Beneath this line is the data. Output exactly the lines from the line with "Given: Open the Change Email dialog" to the line with "The width and", both ends included, and nothing more.
BEGIN
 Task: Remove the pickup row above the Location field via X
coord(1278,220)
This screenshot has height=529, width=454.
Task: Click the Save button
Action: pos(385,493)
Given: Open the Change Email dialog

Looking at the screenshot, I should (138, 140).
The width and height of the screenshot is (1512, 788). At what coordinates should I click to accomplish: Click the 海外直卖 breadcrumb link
END
BEGIN
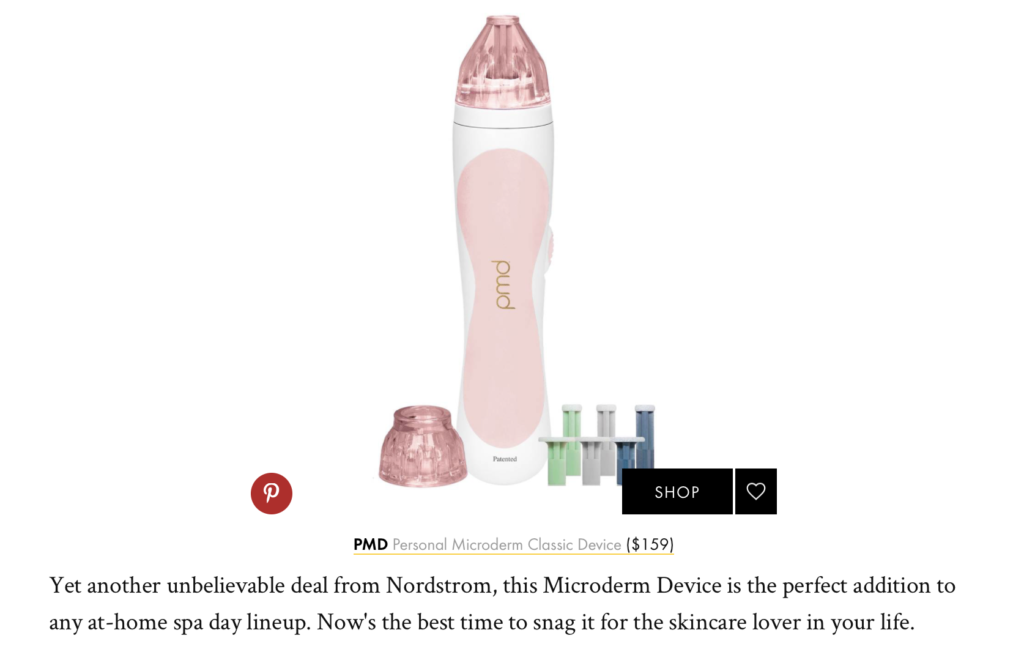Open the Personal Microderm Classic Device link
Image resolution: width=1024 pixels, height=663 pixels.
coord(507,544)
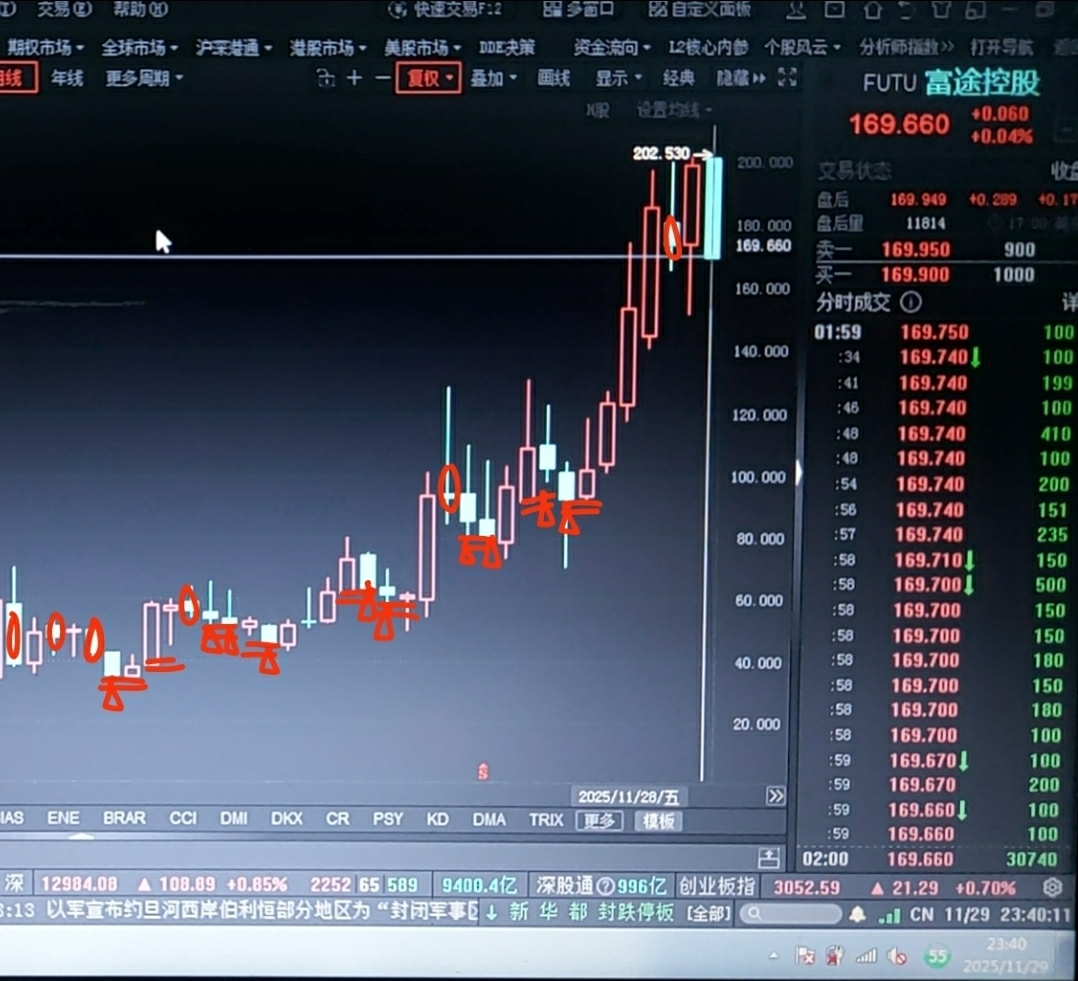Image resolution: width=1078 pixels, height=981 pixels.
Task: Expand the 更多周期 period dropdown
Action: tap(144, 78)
END
BEGIN
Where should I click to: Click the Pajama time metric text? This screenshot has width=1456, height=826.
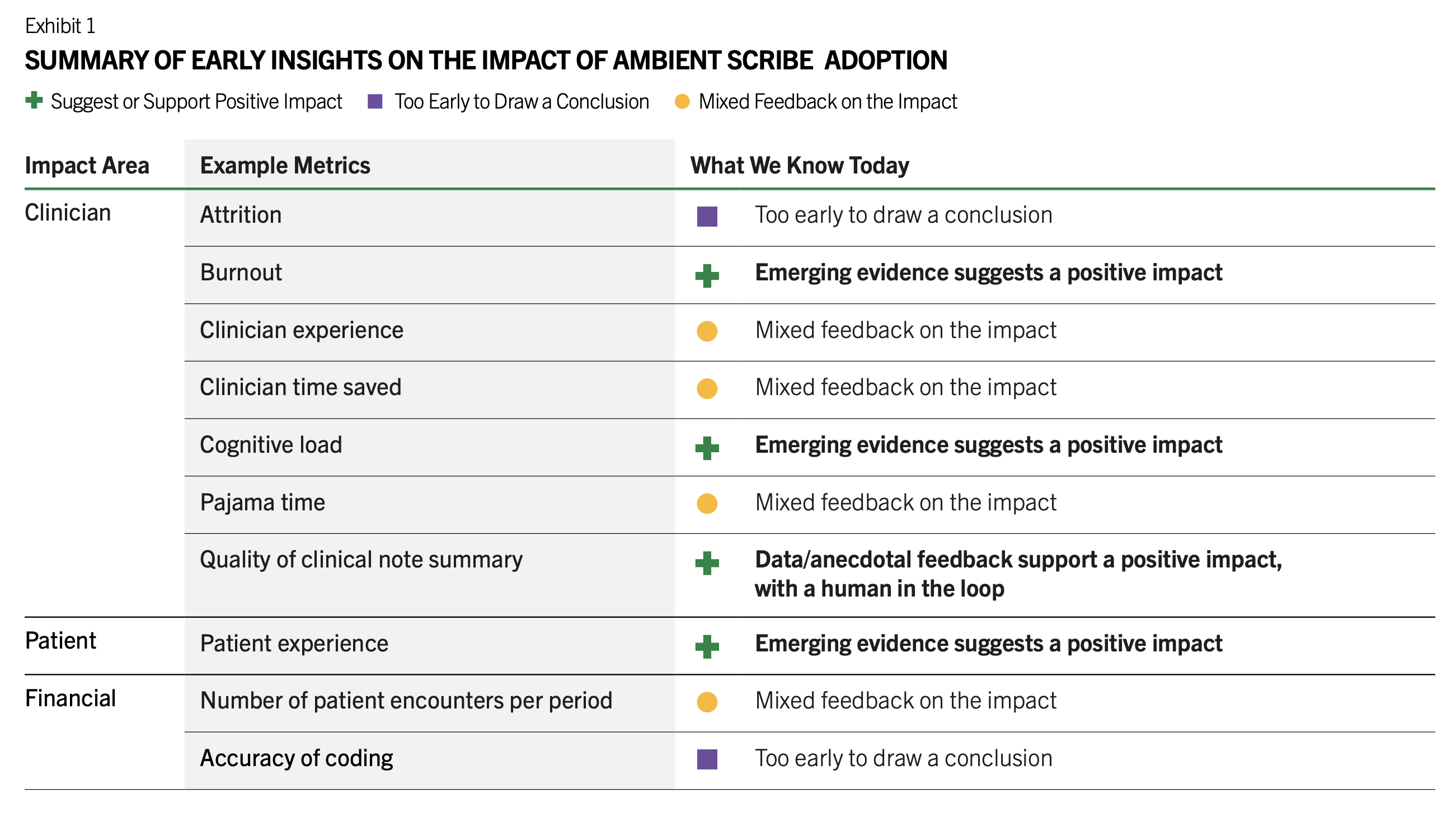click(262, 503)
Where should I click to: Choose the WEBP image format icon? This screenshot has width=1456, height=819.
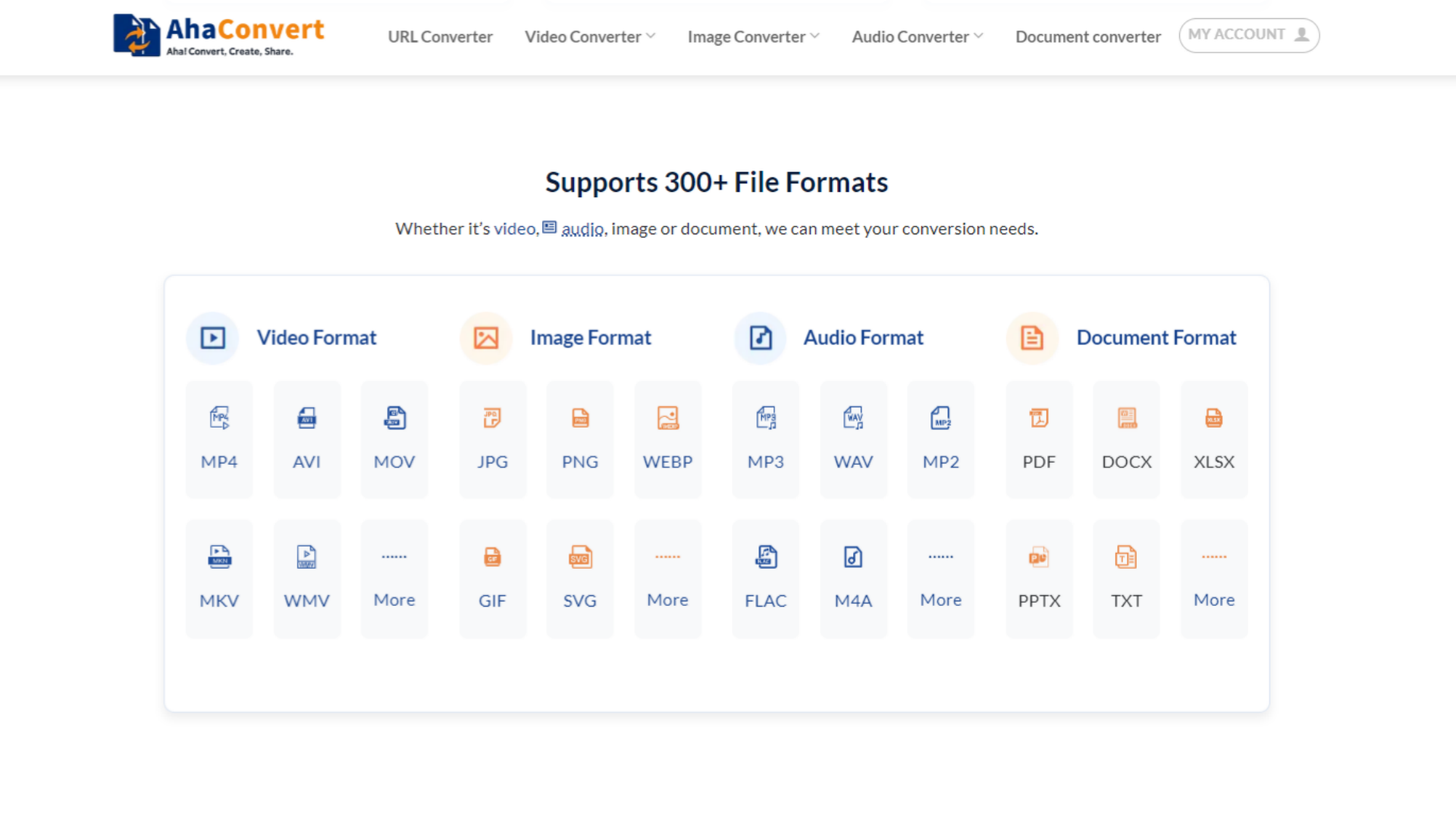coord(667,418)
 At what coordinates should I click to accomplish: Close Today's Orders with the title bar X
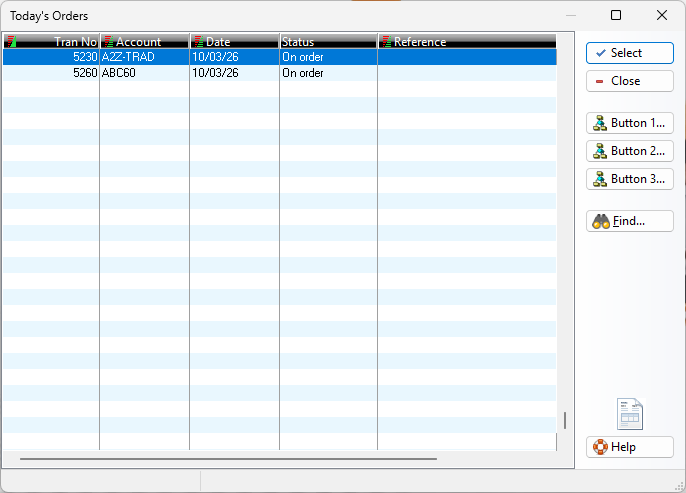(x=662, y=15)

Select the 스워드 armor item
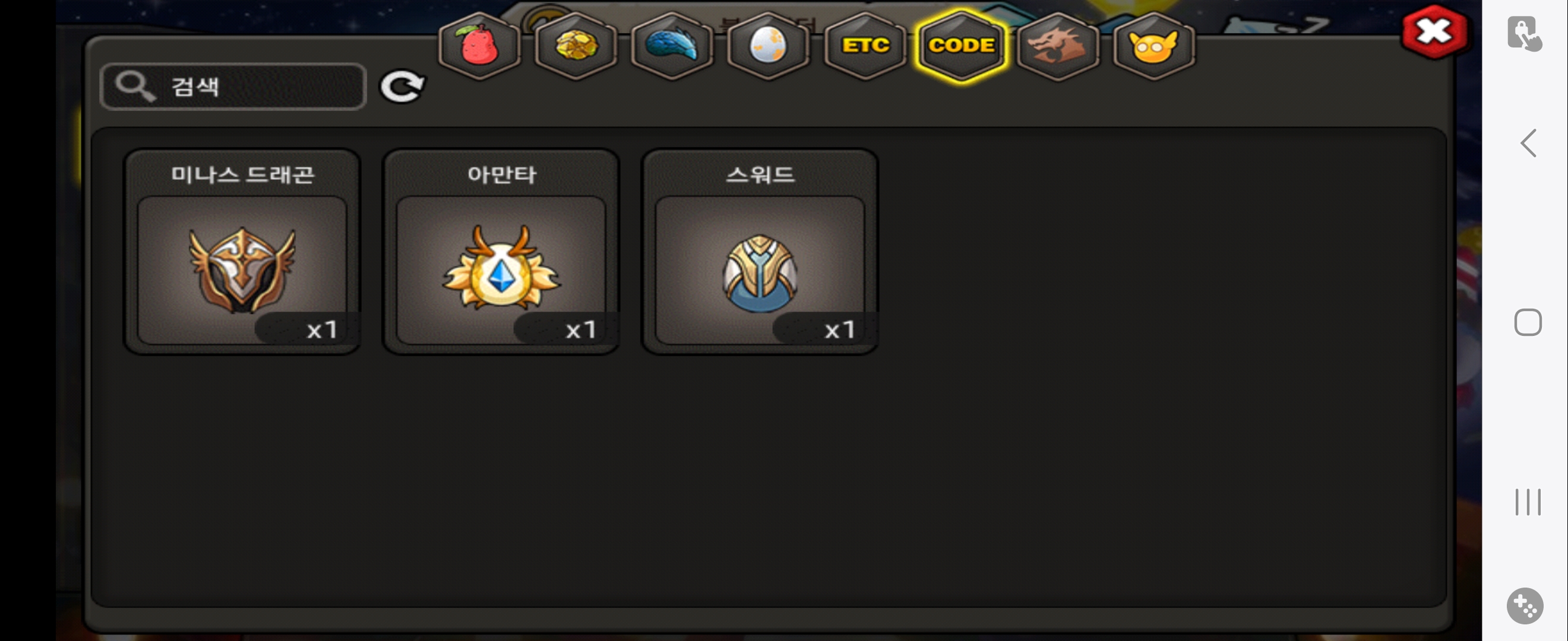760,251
END
- Response
Given: Open the Change Email dialog

Looking at the screenshot, I should (138, 140).
The width and height of the screenshot is (1512, 788). At what coordinates should I click to accomplish: Click the 海外直卖 breadcrumb link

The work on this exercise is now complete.